Comme chaque mercredi, retrouvez aujourd'hui In Game, votre chronique qui s'attarde sur une séquence ou une scène d'un jeu afin d'en expliquer les ressorts, qu'ils concernent sa narration ou ses mécaniques. Pour ce septième numéro, nous nous attardons sur une séquence du dernier God of War sorti sur PlayStation 4.
Imprimer un rythme à la narration n'est pas chose aisée et la quasi intégralité des jeux optent pour un mélange de cinématiques et de gameplay pour faire progresser leur histoire. Pourtant, le dernier God of War s'est affranchi de cette scission en imbriquant ces deux éléments afin de fluidifier son propos. Une séquence en particulier illustre à merveille cet état de faits et nous allons ensemble la décortiquer pour essayer de comprendre en quoi elle fonctionne aussi bien.
Le dernier God of War est un épisode à part dans la saga pour deux raisons principales. Déjà, si on y retrouve bien Kratos, ce dernier est désormais père de famille et évolue dans l’univers de la mythologie nordique en lieu et place de la mythologie grecque. Ensuite, pour la première fois dans la série, et accessoirement dans le jeu vidéo, le jeu est réalisé en un seul plan séquence. Tout ceci contribue à faire de God of War un jeu unique qui, à travers une séquence bien particulière, met en avant l’ADN de la saga et l’envie de cet épisode d’aller de l’avant.
Alors, avant d’aller plus loin, on va revenir rapidement sur ce qu’est un plan séquence afin que vous compreniez son importance au sein d’un jeu et tout particulièrement dans le passage dont nous allons parlé dans quelques secondes. Le plan séquence est un plan réalisé sans coupes qui se déroule aussi bien dans plusieurs lieux distincts que dans un environnement unique et qui permet une plus grande immersion grâce à un réalisme accentué. Dans le cinéma, il y a quelques exemples très connus, de la Corde d’Hithcock au plan de 13 minutes de Snake Eyes en passant par Birdman même si dans chacun de ces cas, c’est davantage l’illusion d’un plan-séquence que de vrais plans séquence.
Bref, outre le fait de davantage pouvoir jouer sur le rythme, le plan séquence est un moyen parfait pour rentrer dans l’histoire, de vivre plus intensément un moment aux côtés des personnages ou une aventure toute entière dans le cas de God of War. Sachant que le scénario de cet épisode est plus intimiste, on comprend mieux ce choix au-delà de l’effort technique et du résultat impressionnant servant la mise en scène. Et justement, la séquence où Kratos retourne chez lui alors qu’Atreus est mourant, illustre à merveille tous les éléments d’un jeu vidéo réussi ici mis en exergue via le plan séquence. Emotion, action, intensité, renvoi au précédent épisode, tout est parfaitement orchestré dans ce long plan de plus d’une dizaine de minutes et constitue pour ma part l’une des séquences les plus maîtrisées que j'ai vu dans un jeu vidéo.

**Consigne 1:**
Restituez sous forme de liste JSON de chaînes, une chaîne par ligne et sans les lignes vides, le passage des entrées qui va de la ligne contenant « hurricanes (1147, 725) » jusqu'à la fin des entrées, ces deux bornes comprises.
L'article ci-dessus et les entrées qui suivent constituent deux supports indépendants.

**Données extraites:**
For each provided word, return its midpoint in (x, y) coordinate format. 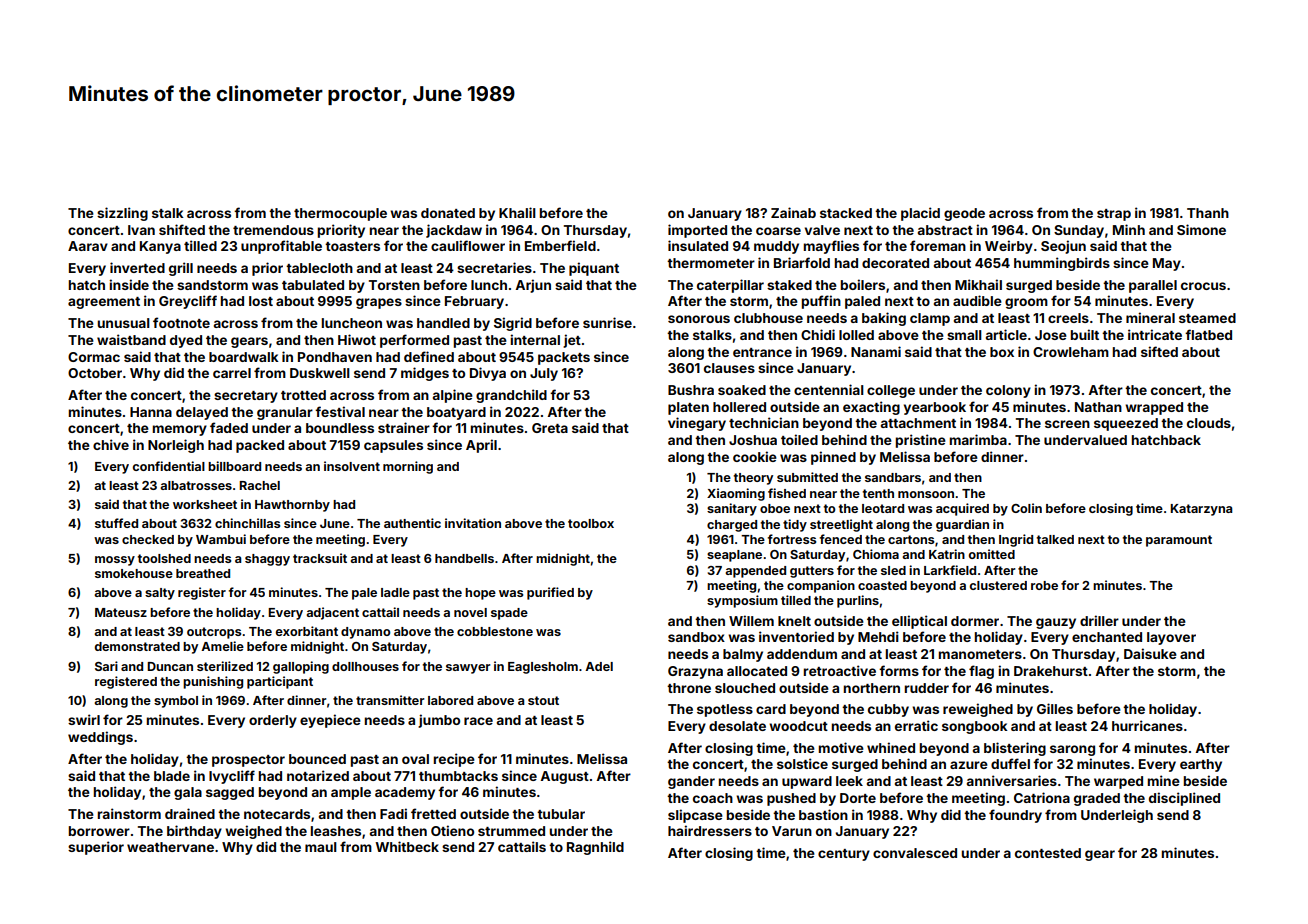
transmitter (390, 700)
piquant (594, 269)
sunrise (607, 322)
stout (543, 700)
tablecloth (319, 268)
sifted (1159, 351)
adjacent (332, 613)
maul (321, 847)
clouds (1209, 423)
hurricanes (1147, 725)
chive (111, 444)
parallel (1153, 286)
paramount (1179, 541)
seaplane (734, 556)
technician (764, 422)
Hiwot (357, 339)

**Consigne 2:**
Imprimez à l'identique le passage de l'article sur God of War qui s'étend de « Le dernier God of War est » jusqu'à « d’aller de l’avant. » inclus.

**Réponse complète 1:**
[
  "hurricanes (1147, 725)",
  "chive (111, 444)",
  "parallel (1153, 286)",
  "paramount (1179, 541)",
  "seaplane (734, 556)",
  "technician (764, 422)",
  "Hiwot (357, 339)"
]

**Réponse complète 2:**
Le dernier God of War est un épisode à part dans la saga pour deux raisons principales. Déjà, si on y retrouve bien Kratos, ce dernier est désormais père de famille et évolue dans l’univers de la mythologie nordique en lieu et place de la mythologie grecque. Ensuite, pour la première fois dans la série, et accessoirement dans le jeu vidéo, le jeu est réalisé en un seul plan séquence. Tout ceci contribue à faire de God of War un jeu unique qui, à travers une séquence bien particulière, met en avant l’ADN de la saga et l’envie de cet épisode d’aller de l’avant.